Between them, the three companies deliver almost all newspaper coupons and in-store coupon offers to U.S. supermarkets. Valassis has about $547 million in revenues per quarter, News -- which doesn't break out its numbers -- probably has about the same, and tiny Insignia takes in just $5 million.

They are entrenched, and not just because they've been dealing with grocery clients for decades. They have printing presses, distribution teams, signage operations, junk mail systems and online coupons all working together. Those are significant barrier to entry: As the litigation between the companies revealed, the companies can leverage cheap pricing in one channel to entice clients to buy their other channels, also. They also sign their clients up to exclusive deals which forbid rivals -- such as Groupon -- from posting ads on supermarket shelves.

The appearance of Groupon will be welcomed by clients, who are always eager to find new, cheaper ways to reach customers. If Groupon wants to make any progress into grocery coupons, it must start a price war.

In many ways, Valassis/NAM/Insignia will rub their hands with glee at such a prospect.
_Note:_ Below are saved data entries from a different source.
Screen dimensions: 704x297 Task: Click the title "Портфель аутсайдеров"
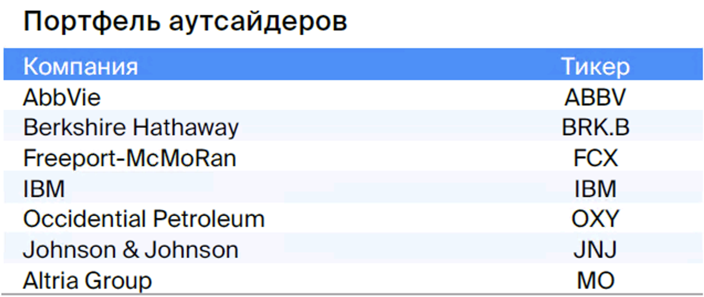click(x=185, y=23)
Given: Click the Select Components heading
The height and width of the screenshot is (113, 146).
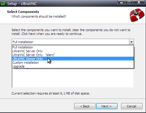Looking at the screenshot, I should pyautogui.click(x=23, y=12).
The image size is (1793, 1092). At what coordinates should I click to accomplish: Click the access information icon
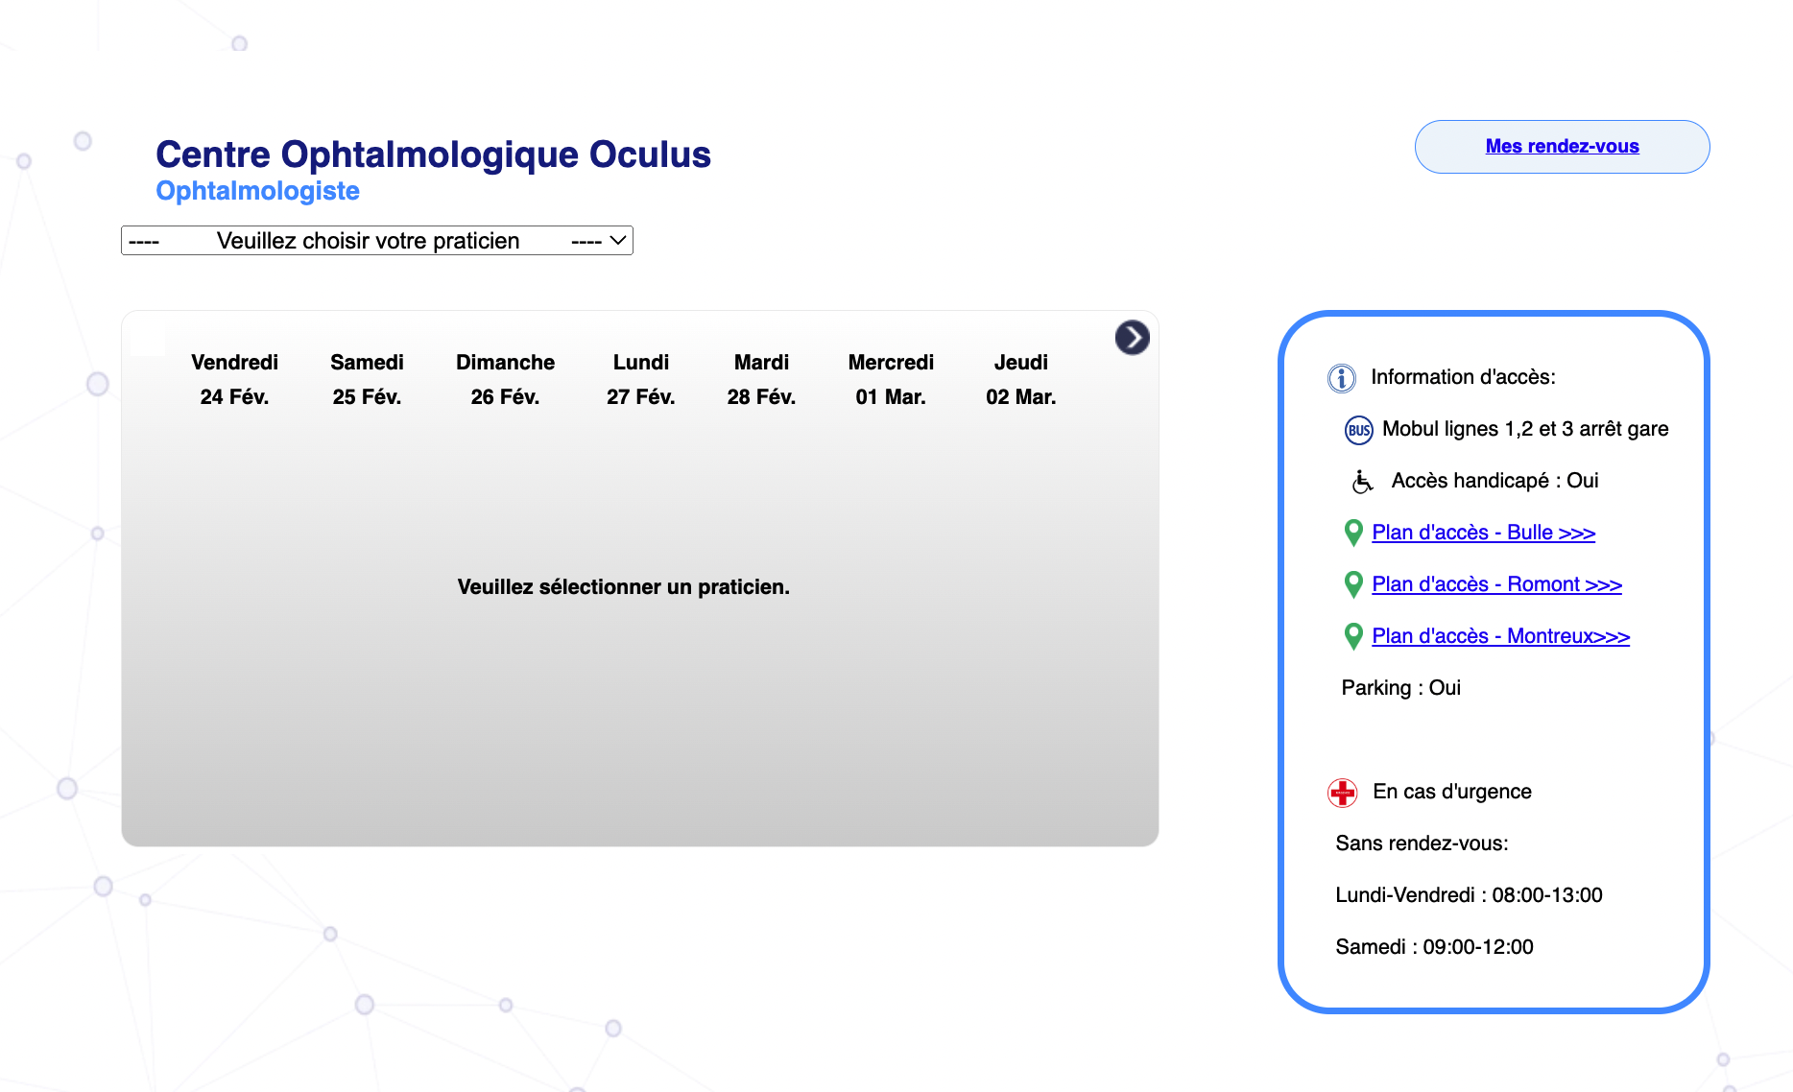pyautogui.click(x=1341, y=378)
They know how price wars work -- they've been fighting each other since the 1990s -- and the damage they do. They know Groupon does not have the luxury of high margins it can sacrifice in the short-term to gain long-term share. And both Valassis ad Insignia are sitting on cash war chests gained in settlements from News that they can deploy to keep clients happy.

Further, Groupon has warned that when it deals with national clients its margins suffer. It is also inexperienced in the cutthroat world of packaged goods: a Sara Lee executive once complained that dealing with News "Feels like they are raping us and they enjoy it"; a NAM executive was once accused of bribing Winn-Dixie official for business. One wonders whether Groupon may be overreaching.

It's the margins, stupid
That's the case for the defense. From Groupon's point of view, it seems only logical that it should move into the heart of coupon-land. On paper, its delivery system (email) is a lot cheaper than those operated by Valassis et al. It is not burdened by their legacy analog costs. And it's a reasonable notion that online companies like Groupon could do to supermarkets what online news sites did to newspapers. Groupon is extremely easy to use, and there are low switching costs for customers who want to stop clipping coupons and start using Groupon offers.

The central problem, therefore, are the margins. Before the Big Y deal, Groupon had a fabulous, massive business: It delivered coupons to 83 million users and made more in revenues per quarter than the entrenched players by serving a client base they were not interested in. One of the advantages of structuring a category like that is that as long as all the players tacitly agree to stay within their boxes, they don't have to compete against each other. They can build virtual, legal monopolies -- and raise prices and margins. In fact, the legal agreements between Valassis, NAM and Insignia all indicate they understood this thoroughly.

Whether Groupon understands, though, is an open question. Its IPO will raise a big cash warchest that can help it compete, but imagine how much more profitable Groupon might become if it decided not to compete -- and to use its dominance in the small business category to crush Livingsocial instead.